Certain of the regulatory requirements applicable to the Bank and to the
Company are referred to below or elsewhere herein. The description of statutory
provisions and regulations applicable to savings associations set forth in this
form 10-K do not purport to be complete descriptions of such statutes and
regulations and their effects on the Bank and the Company is qualified in its
entirety by reference to such statutes and regulations.
Page 6
<PAGE>
Federal Savings Institution and Regulations
Business Activities. The activities of federal savings institutions are
governed by the Home Owners' Loan Act, as amended (the "HOLA") and, in certain
respects, the Federal Deposit Insurance Act ("FDI Act") and the regulations
issued by the agencies to implement these statutes. These laws and regulations
delineate the nature and extent of the activities in which federal associations
may engage. In particular, many types of lending authority for federal
associations, e.g., commercial, non-residential real property loans and consumer
loans, are limited to a specified percentage of the institution's capital or
assets.
Loans-to-One-Borrower. Under the HOLA, savings institutions are generally
subject to the national bank limit on loans-to-one borrower. Generally, this
limit is 15% of the Bank's unimpaired capital and surplus, plus an additional
10% of unimpaired capital and surplus, if such loan is secured by readily
marketable collateral, which is defined to include certain financial instruments
and bullion. At September 30, 1999, the Bank's general limit on loans-to-one
borrower was $8.8 million.
QTL Test. The HOLA requires savings institutions to meet a qualified thrift
lending ("QTL") test. Under the QTL test, a savings association is required to
maintain at least 65% of its "portfolio assets" (total assets less: (i)
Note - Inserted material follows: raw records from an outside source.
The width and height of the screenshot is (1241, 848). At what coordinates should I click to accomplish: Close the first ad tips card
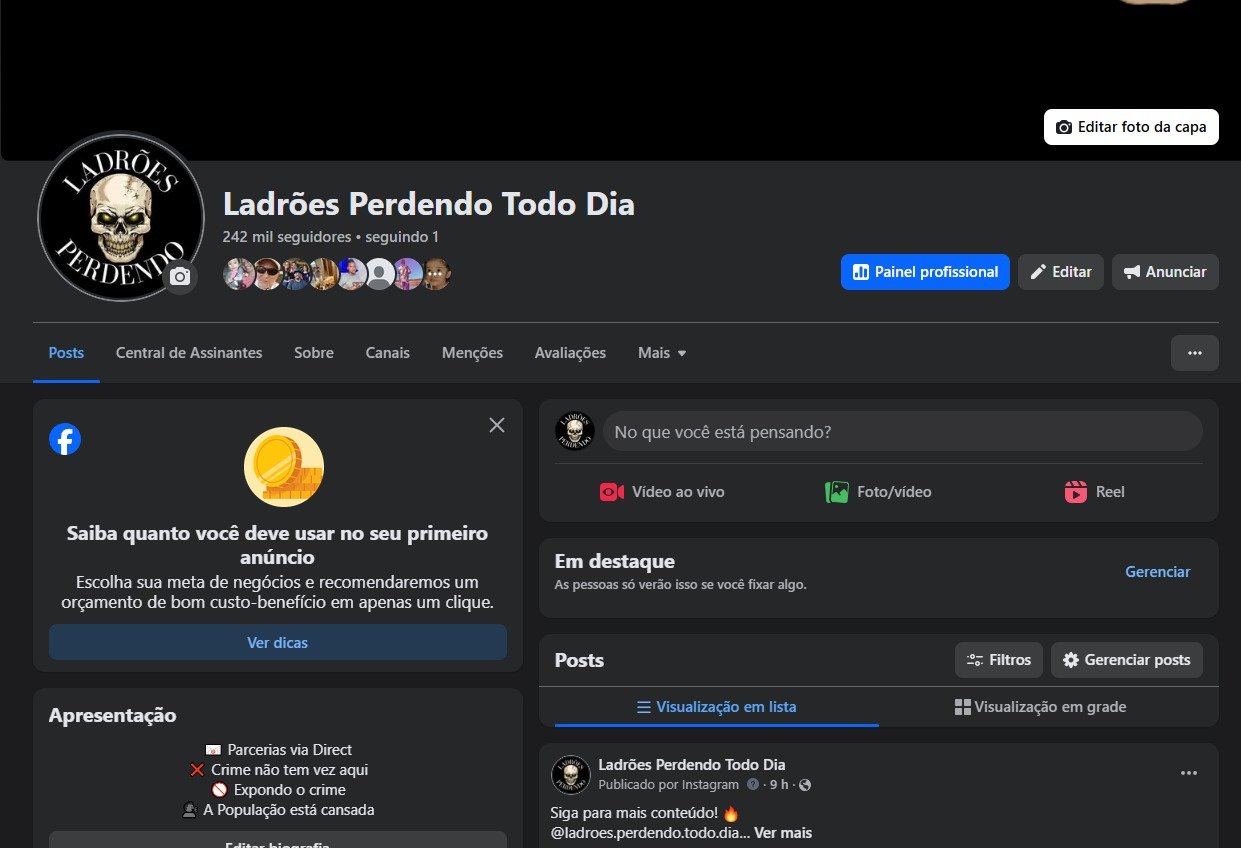(497, 425)
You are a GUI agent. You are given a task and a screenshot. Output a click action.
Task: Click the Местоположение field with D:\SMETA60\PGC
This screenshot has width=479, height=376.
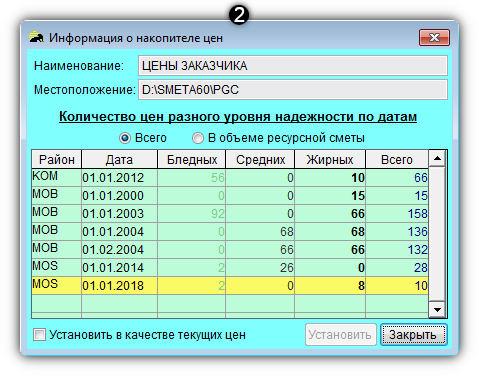(x=293, y=89)
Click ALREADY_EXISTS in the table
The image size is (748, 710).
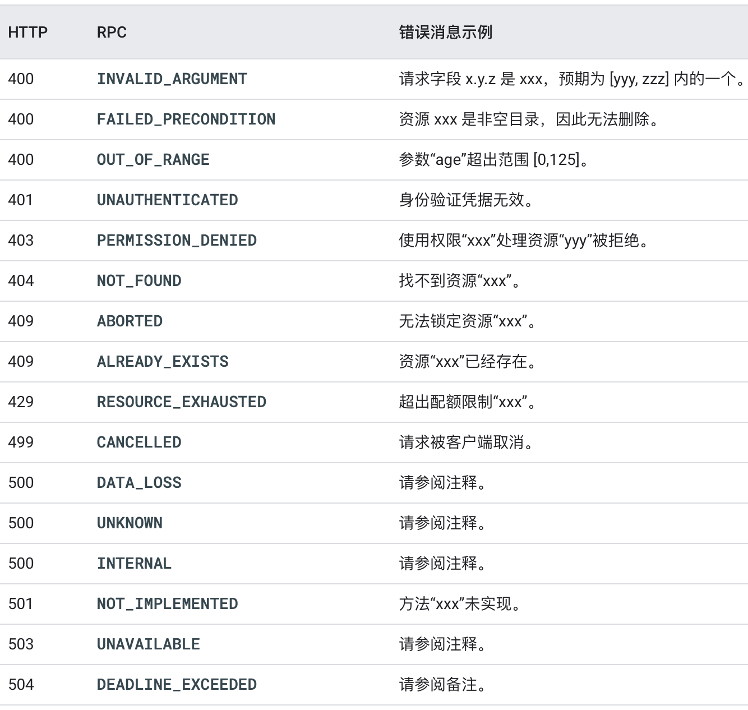(163, 361)
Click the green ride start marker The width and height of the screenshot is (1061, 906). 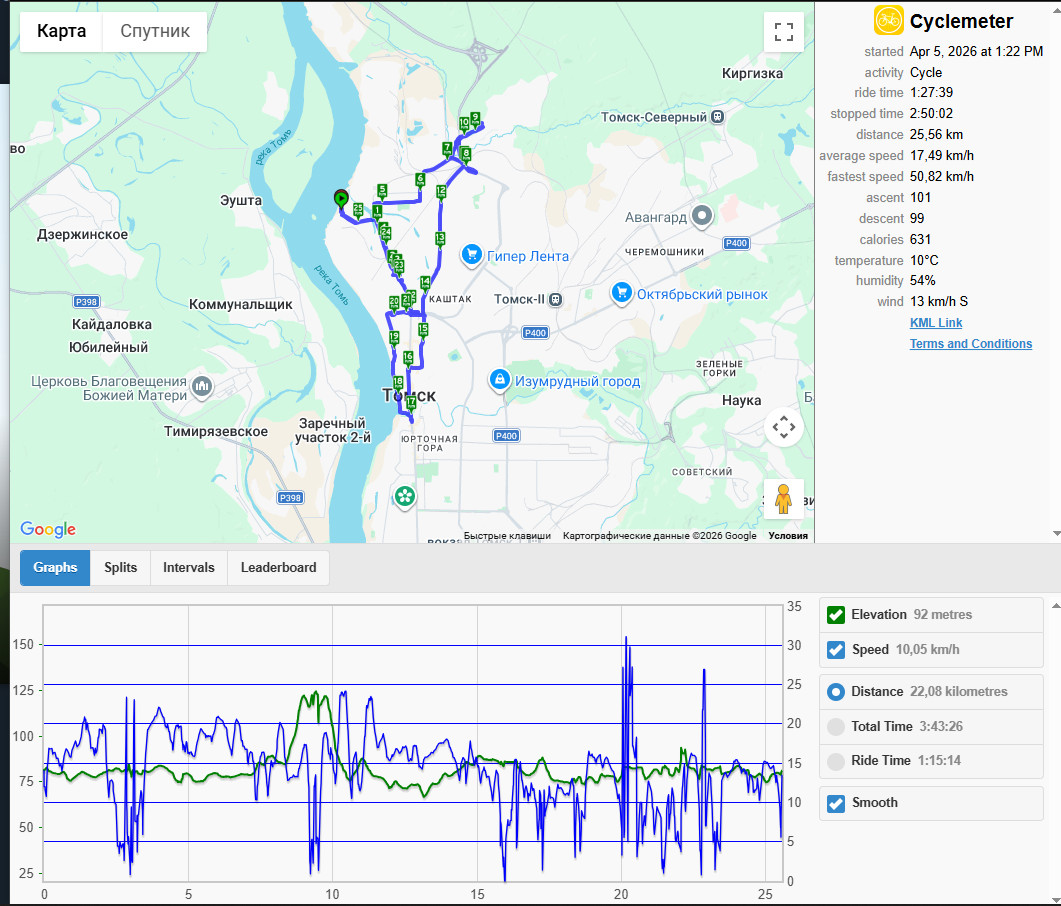pos(341,199)
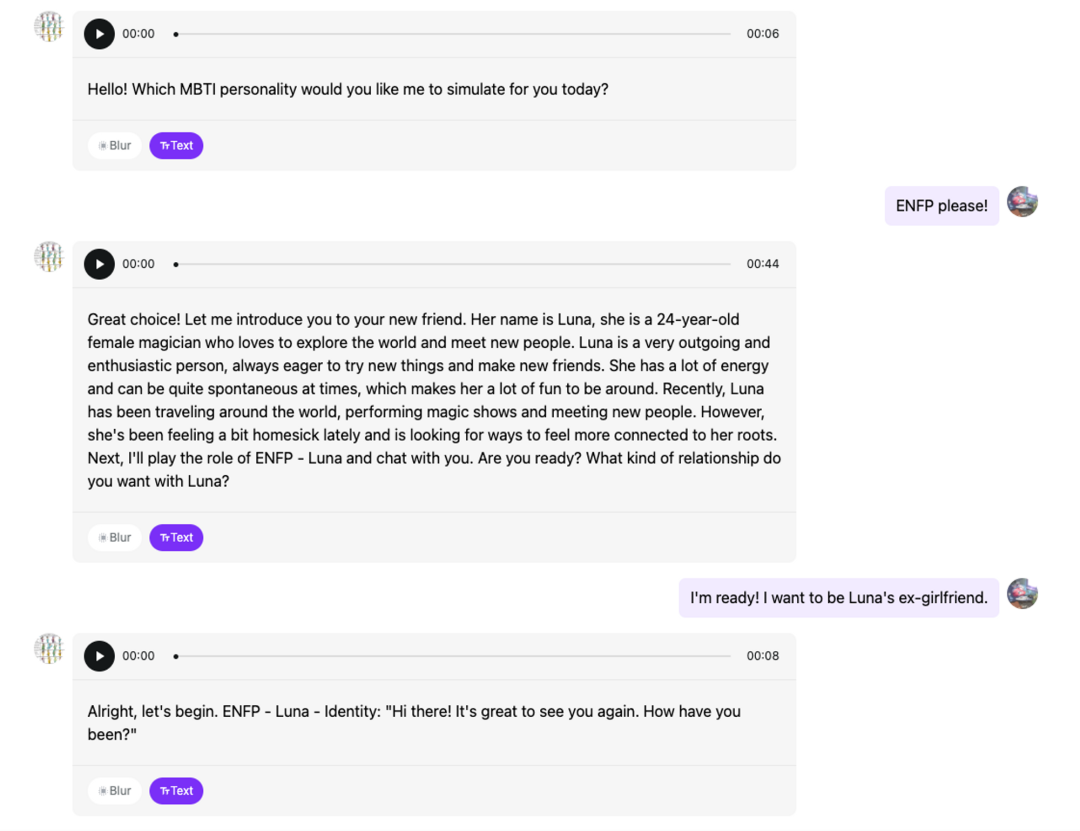Switch first message to Text view

(176, 146)
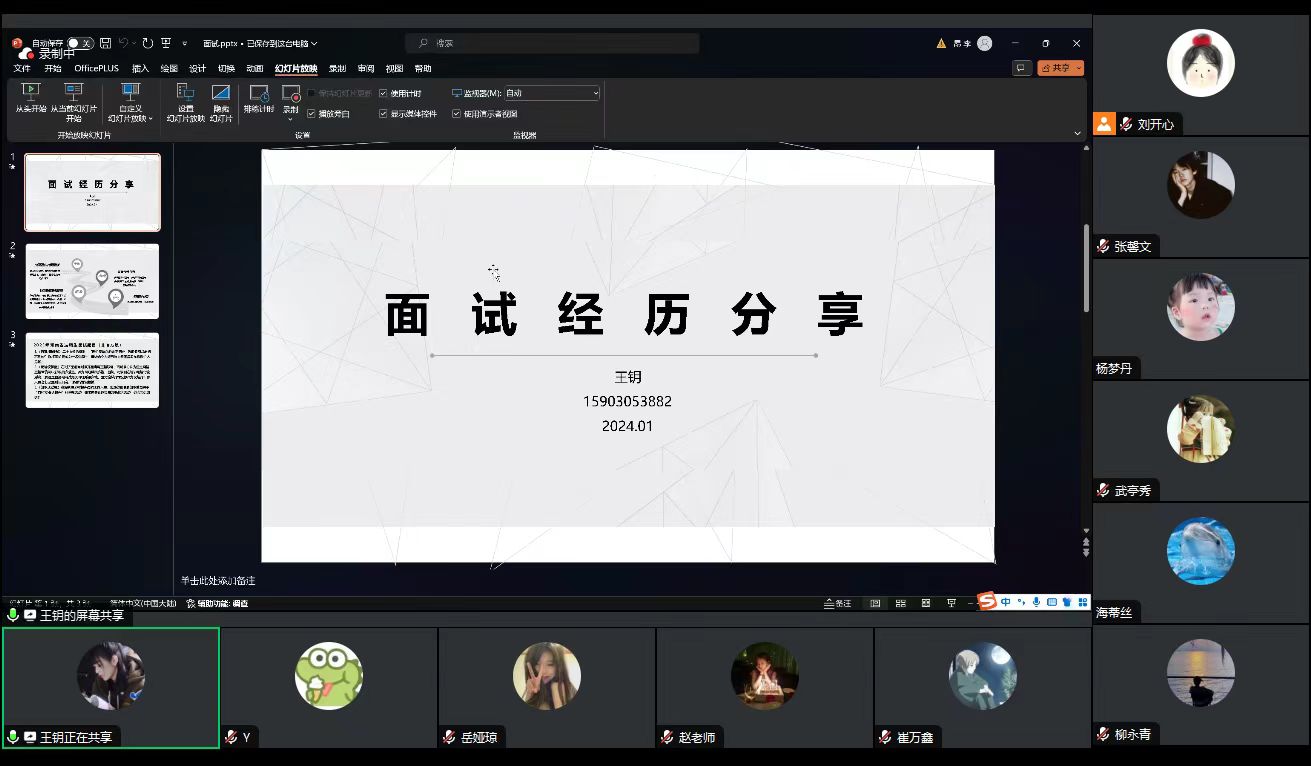Click the orange 共享 share button
This screenshot has width=1311, height=766.
point(1060,68)
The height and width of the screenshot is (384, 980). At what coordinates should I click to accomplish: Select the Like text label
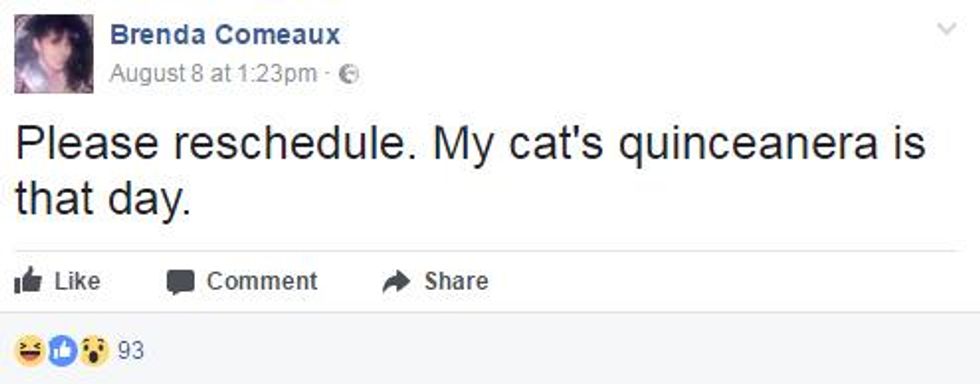[78, 281]
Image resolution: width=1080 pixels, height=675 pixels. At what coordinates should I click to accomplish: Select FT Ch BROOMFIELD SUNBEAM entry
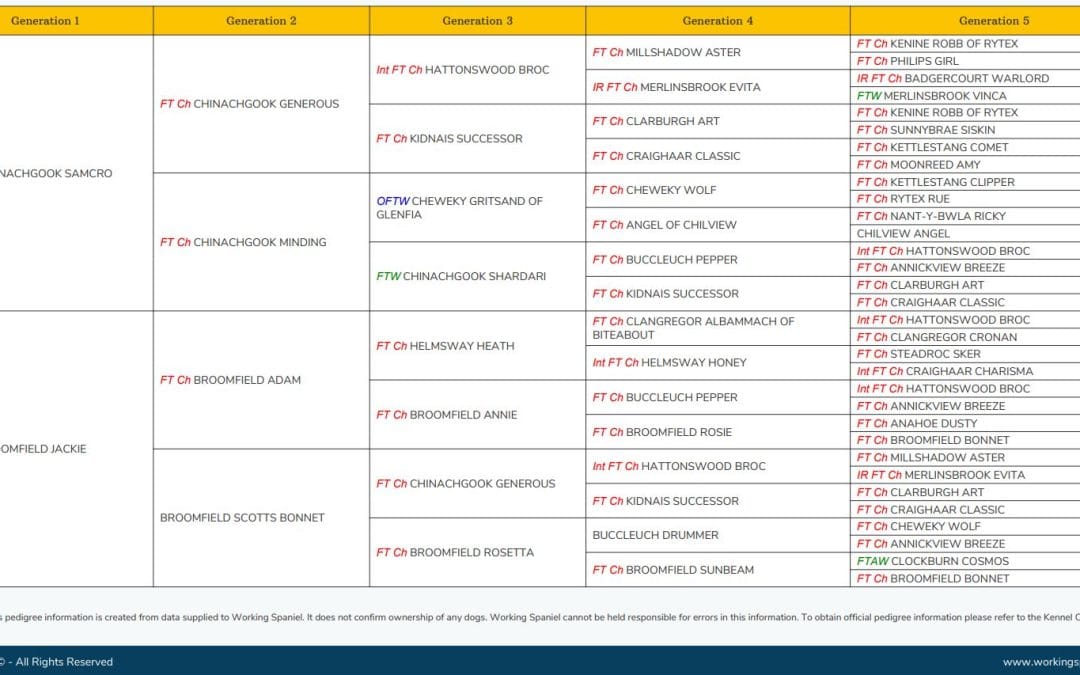pos(673,570)
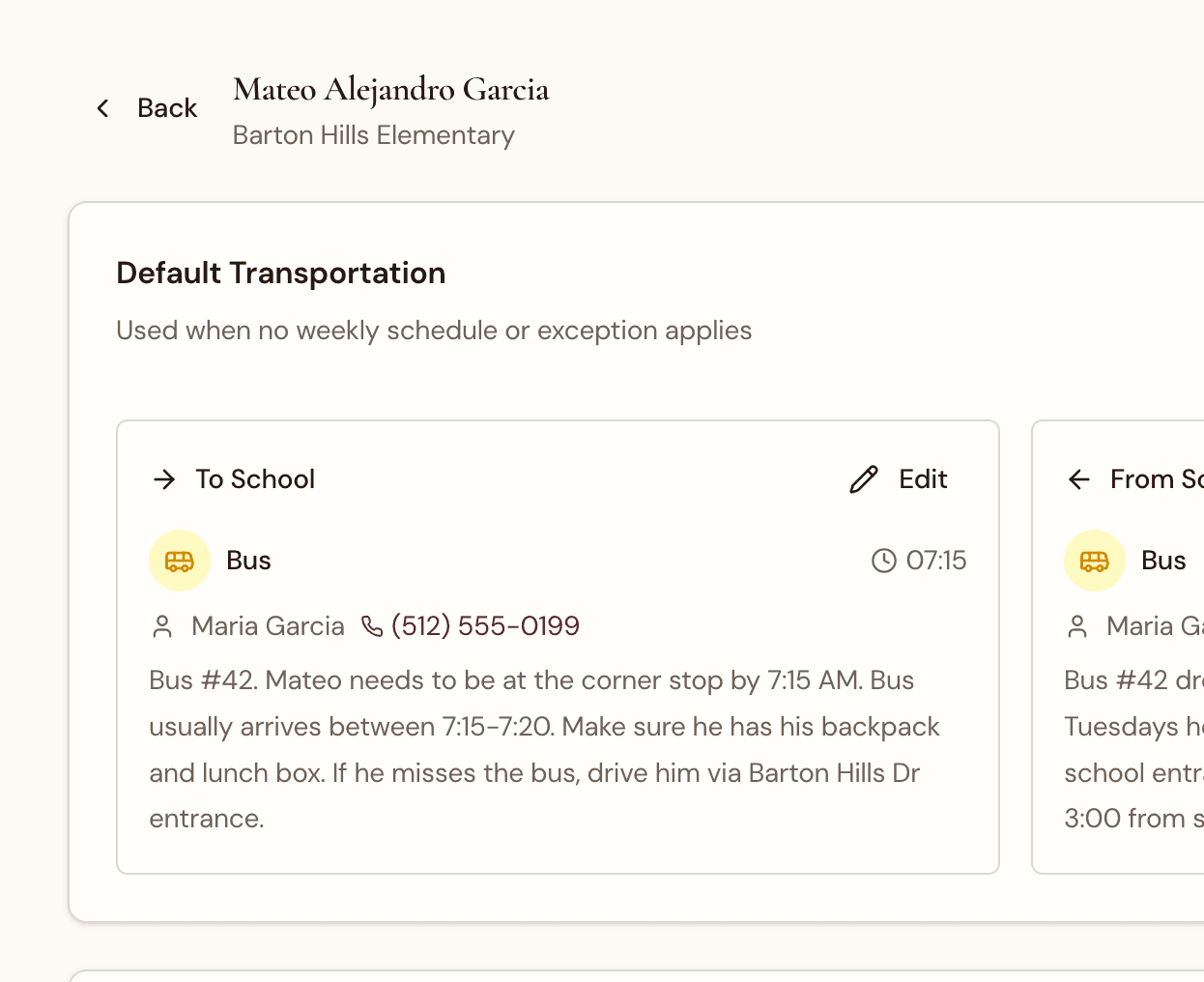This screenshot has height=982, width=1204.
Task: Select the Default Transportation section title
Action: click(280, 273)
specified liquid assets up to 20% of total assets; (ii) intangibles, including
goodwill; and (iii) the value of property used to conduct business) in certain
"qualified thrift investments" (primarily residential mortgages and related
investments, including certain mortgage-backed and related securities) in at
least 9 months out of each 12-month period. A savings association that fails the
QTL test must either convert to a bank charter or operate under certain
restrictions. As of September 30, 1999 the Bank maintained 71.15% of its
portfolio assets in qualified thrift investments and, therefore, met the QTL
test. Recent legislation has expanded the extent to which education loans,
credit card loans and small business loans may be considered as "qualified
thrift investments."
Limitation on Capital Distributions. OTS regulations impose limitations
upon all capital distributions by a savings institution, including cash
dividends, payments to repurchase its shares and payments to shareholders of
another institution in a cash-out merger. The rule effective through the first
quarter of 1999 established three tiers of institutions based primarily on an
institution's capital level. A Tier I institution exceeded all capital
requirements before and after a proposed capital distribution and has not been
advised by the OTS that it needs more than normal supervision. A Tier I
institution could, after first giving notice to but without obtaining approval
of the OTS, make capital distributions during the calendar year equal to the
greater of 100% of its net earnings to date during the calendar year plus the
amount that would have reduced by one-half the excess capital over its capital
requirements at the beginning of the calendar year, or 75% of its net income for
the previous four quarters. Any additional capital distributions required prior
regulatory approval.
Effective April 1, 1999, the OTS' capital distribution regulation
changed. Under the new regulation, an application to and the prior approval of
the OTS is required before any capital distribution if the institution does not
meet the criteria for "expedited treatment" of applications under OTS
regulations (generally, compliance with all capital requirements and examination
ratings in one of two top categories), the total capital distributions for the
calendar year exceed net income for that year plus the amount of retained net
income for the preceding two years, the institution would be undercapitalized
following the distribution or the distribution would otherwise be contrary to a
statute, regulation or agreement with OTS. If an application is not required,
the institution must still give advance notice to OTS of the capital
distribution. If the Bank's capital fell below its regulatory requirements or if
the OTS notified it that it was in need of more than normal supervision, the
Bank's ability to make capital distributions could be restricted. In addition,
the OTS could prohibit a proposed capital distribution, which would otherwise be
permitted by regulation if the OTS determines that the distribution would be
unsafe or unsound practice.
Liquidity. The Bank is required to maintain an average daily balance of
specified liquid assets equal to a monthly average of not less than a specified
percentage (currently 4%) of its net withdrawable deposit accounts plus
short-term borrowings. Monetary penalties may be imposed for failure to meet
these liquidity requirements. The Bank's average liquidity ratio for the year
ended September 30, 1999 was 8.67%, which exceeded the applicable requirements.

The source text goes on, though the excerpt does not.